Over my morning coffee, I read an article in last week’s Economist about how women, minorities, and the elderly are all becoming heavier drinkers, to detrimental effects. In 2012-2013, the percentage of Americans with “Alcohol Use Disorder” was over 13%, 30 million people, up from 8.5% only nine years earlier. We Americans are literally drinking ourselves to death, and the problem is growing. And there are similar results all over the world, including Europe and Australia.

Alcohol is becoming more and more influential in our lives. I salute everyone out there who has struggled with this and is actively trying to break this influence. As well as, of course, the people who have already conquered it.

Writing this blog and knowing that people are reading it has helped keep me accountable and on track towards my “One Year No Alcohol Goal.” Thank you for helping me along.


Days 10 and 11, Alcohol! Day 12, No Alcohol

August 27, 2017

A couple days ago, I messed up. I had some friends coming over for dinner and we planned to go out on the town after. My first night out since I moved to D.C. I made a nice roast chicken with carrots and fennel and served the wine. At first, no issue.
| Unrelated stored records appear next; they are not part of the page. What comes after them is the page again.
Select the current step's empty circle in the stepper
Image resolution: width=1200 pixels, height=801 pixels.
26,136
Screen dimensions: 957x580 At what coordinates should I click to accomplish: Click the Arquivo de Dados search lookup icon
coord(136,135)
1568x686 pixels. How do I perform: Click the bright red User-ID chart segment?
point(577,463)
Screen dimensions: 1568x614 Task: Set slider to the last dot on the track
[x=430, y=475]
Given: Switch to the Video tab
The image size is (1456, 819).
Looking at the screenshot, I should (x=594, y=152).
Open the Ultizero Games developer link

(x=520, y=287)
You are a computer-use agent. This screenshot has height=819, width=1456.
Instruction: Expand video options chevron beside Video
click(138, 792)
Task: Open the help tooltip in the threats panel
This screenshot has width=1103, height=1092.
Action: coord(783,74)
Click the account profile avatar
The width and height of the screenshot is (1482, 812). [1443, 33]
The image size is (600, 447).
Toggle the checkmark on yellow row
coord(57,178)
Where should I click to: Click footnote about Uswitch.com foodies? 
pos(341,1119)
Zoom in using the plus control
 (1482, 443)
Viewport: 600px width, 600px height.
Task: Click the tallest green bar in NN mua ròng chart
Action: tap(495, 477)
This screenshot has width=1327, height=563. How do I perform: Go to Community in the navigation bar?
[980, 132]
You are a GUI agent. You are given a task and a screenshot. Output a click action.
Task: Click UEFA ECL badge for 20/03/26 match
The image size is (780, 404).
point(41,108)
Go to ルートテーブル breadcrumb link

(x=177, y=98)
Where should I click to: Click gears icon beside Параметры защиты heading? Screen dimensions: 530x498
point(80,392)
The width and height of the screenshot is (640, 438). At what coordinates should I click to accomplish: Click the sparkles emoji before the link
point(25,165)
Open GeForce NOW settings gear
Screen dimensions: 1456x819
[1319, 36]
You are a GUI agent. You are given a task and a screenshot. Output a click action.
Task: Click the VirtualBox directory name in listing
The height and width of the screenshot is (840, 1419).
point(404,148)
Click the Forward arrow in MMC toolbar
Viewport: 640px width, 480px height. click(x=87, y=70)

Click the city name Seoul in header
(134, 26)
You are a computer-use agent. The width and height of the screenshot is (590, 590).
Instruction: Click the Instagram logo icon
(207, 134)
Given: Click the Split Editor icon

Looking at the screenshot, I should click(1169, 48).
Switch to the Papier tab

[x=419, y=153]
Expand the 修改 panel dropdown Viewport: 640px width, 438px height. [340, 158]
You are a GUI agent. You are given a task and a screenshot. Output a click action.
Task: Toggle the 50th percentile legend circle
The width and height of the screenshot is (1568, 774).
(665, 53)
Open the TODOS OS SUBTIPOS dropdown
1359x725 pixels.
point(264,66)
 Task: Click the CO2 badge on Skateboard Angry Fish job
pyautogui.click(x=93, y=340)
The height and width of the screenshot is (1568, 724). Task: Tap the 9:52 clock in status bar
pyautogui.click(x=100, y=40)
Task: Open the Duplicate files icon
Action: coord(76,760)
Then towards the end of dinner, I refilled a friend’s glass of wine and went ahead and served one to myself. I stupidly followed my impulse.

From there, I continued to drink over Friday night and into early Saturday morning (which is why I am counting two days with alcohol). I guess I felt that since I had broken my promise to myself that I might as well keep going. Nothing too excessive. I was still enough in my mind to make sure that I and everyone else got home safely, but I failed in my challenge. With nothing to show for it. I realized the next day I would have had just as good of a time if I were sipping water.  It was a fun time, but drinking did not contribute to that.

Drinking did contribute to my hangover the next day. I woke up feeling terrible, even though this had not been an especially excessive night according to my previous track record. I did not go on my morning run, I broke my diet, and the most productive thing I did all day was lay on the couch. Standing up made me feel nauseous. Sunday I was more productive but still felt off. Drinking ruined my entire weekend. Having broken my challenge, I felt ashamed and weak.

There was something good out of it, however. Since I had about ten days of complete sobriety before this weekend, I could discern how awful the alcohol made my body feel. I think that when I drank nearly every day I did not have this feeling, but it did not mean that the alcohol wasn’t damaging my body or making me feel bad. So I can take this slip-up as motivation to keep going with the challenge. With an extra nine days added on at the end, of course.

Now it’s Sunday, and I have never been so happy in my life to not be drinking! This weekend was a setback but this week I will regain my strength.